Martell, wasn’t it?”
She was letting him know she knew her stuff, not to try to take advantage of her because she was a pretty woman. Dartley had
been thinking it would be mighty pleasurable to have her around. She spoke colloquial English with a strong French accent.
They touched glasses. “Success,” she toasted him. “What will you need?”
“I don’t know yet. I won’t until I get some idea of what itinerary is planned.”

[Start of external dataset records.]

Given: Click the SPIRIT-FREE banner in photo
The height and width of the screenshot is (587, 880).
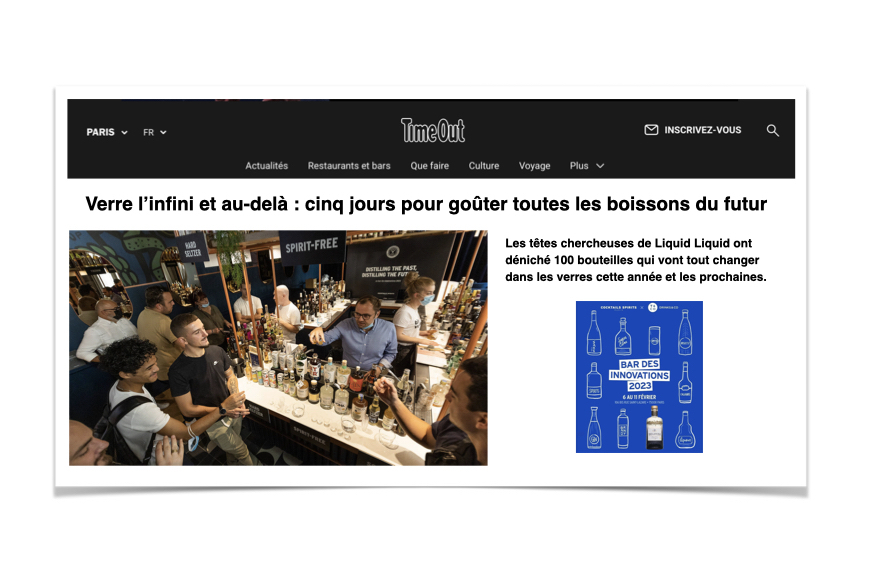Looking at the screenshot, I should pyautogui.click(x=311, y=246).
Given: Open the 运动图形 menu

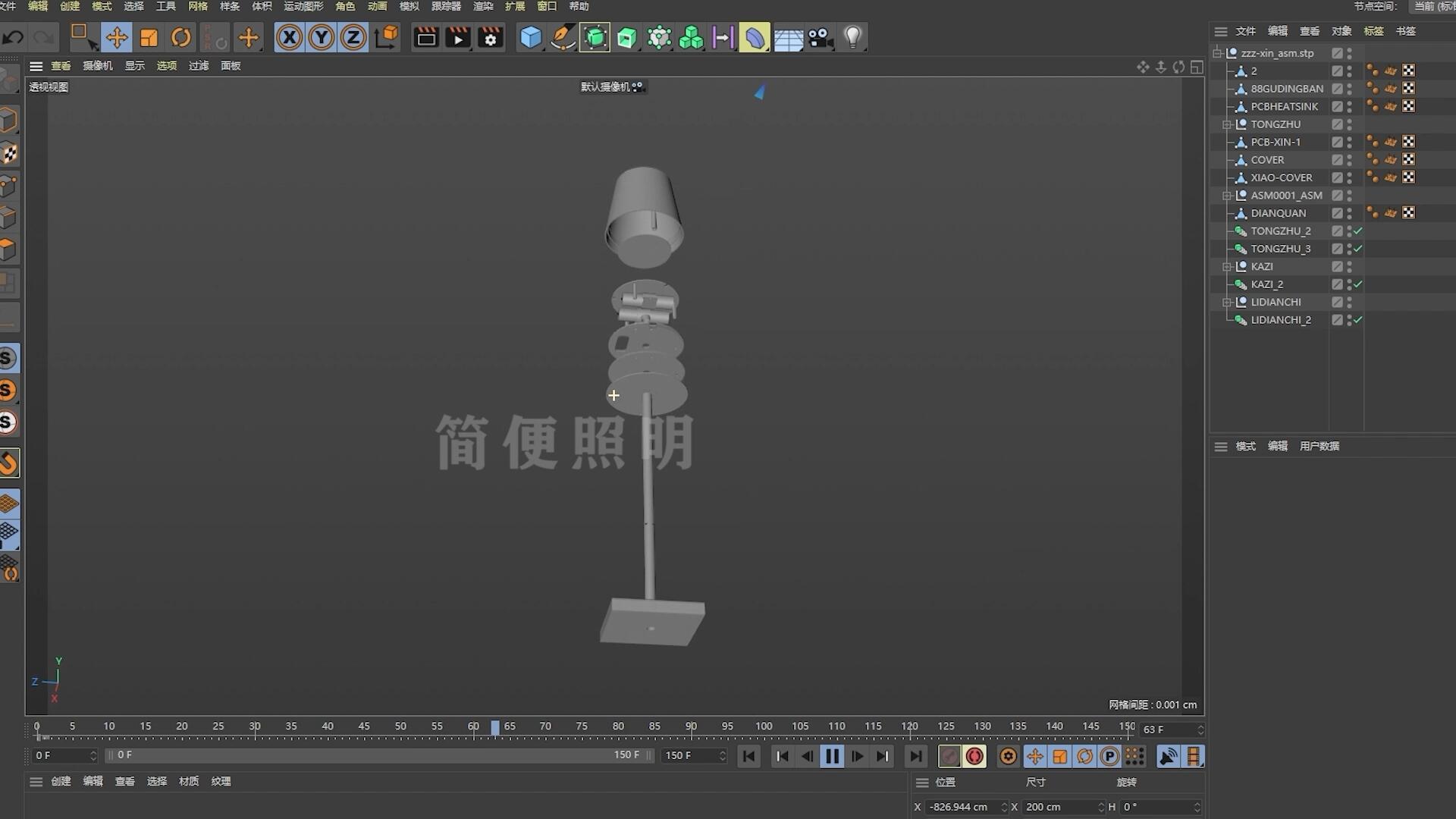Looking at the screenshot, I should [303, 6].
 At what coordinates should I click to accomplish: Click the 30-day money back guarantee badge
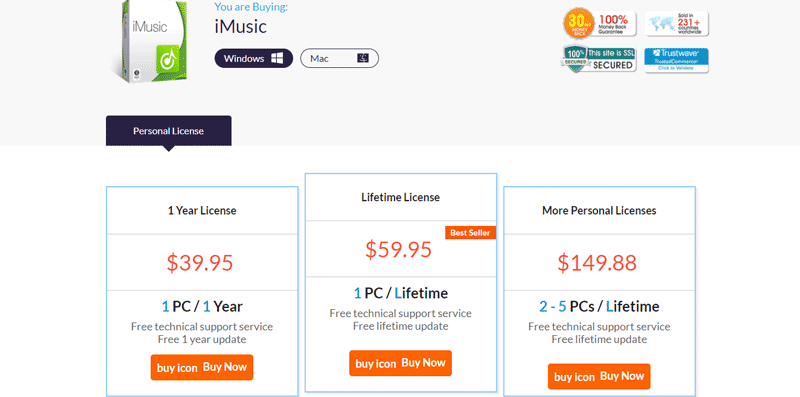click(600, 23)
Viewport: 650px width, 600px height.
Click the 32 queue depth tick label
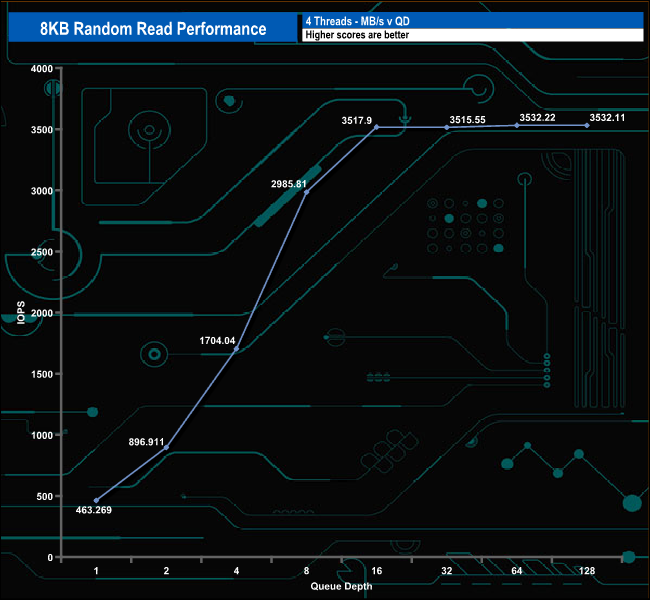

Michelle said, “Hasan is due in Amman tomorrow morning. His plane will land at a military airport outside the capital. He’ll
review an honor guard there and be given a big motorcade with soldiers of the Arab Legion. He’ll water an olive tree from
a
silver urn on the Martyr’s Monument and then have a private lunch with King Hussein and Queen Noor. After that, more speeches
and visits. Tomorrow night there will be a big state dinner and Hasan will stay at the Inter-Continental Hotel in Amman. The
day after tomorrow he comes here by air in the morning. He will have lunch with the king—who will arrive separately by air
also—on the king’s yacht. Other than the fact that President Hasan departs for Cairo before dark, no one seems to know what
he will be doing here before or after the lunch.”